● WHAT IS EXPECTED
Render the records from the line with "Click the verified" to the line with "The width and height of the screenshot is (1024, 652)." as a Markdown table with columns Row and Line, leaving out blank lines.
***
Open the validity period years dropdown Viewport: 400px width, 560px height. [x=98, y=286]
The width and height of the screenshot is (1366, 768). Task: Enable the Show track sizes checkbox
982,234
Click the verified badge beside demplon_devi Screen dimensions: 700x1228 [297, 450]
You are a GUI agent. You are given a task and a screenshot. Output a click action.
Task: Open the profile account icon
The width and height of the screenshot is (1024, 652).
***
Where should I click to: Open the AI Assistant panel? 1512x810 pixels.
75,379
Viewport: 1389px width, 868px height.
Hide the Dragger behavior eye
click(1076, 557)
***
● ANSWER IN FULL
| Row | Line |
|---|---|
| 1 | Click the verified badge beside demplon_devi Screen dimensions: 700x1228 [297, 450] |
| 2 | You are a GUI agent. You are given a task and a screenshot. Output a click action. |
| 3 | Task: Open the profile account icon |
| 4 | The width and height of the screenshot is (1024, 652). |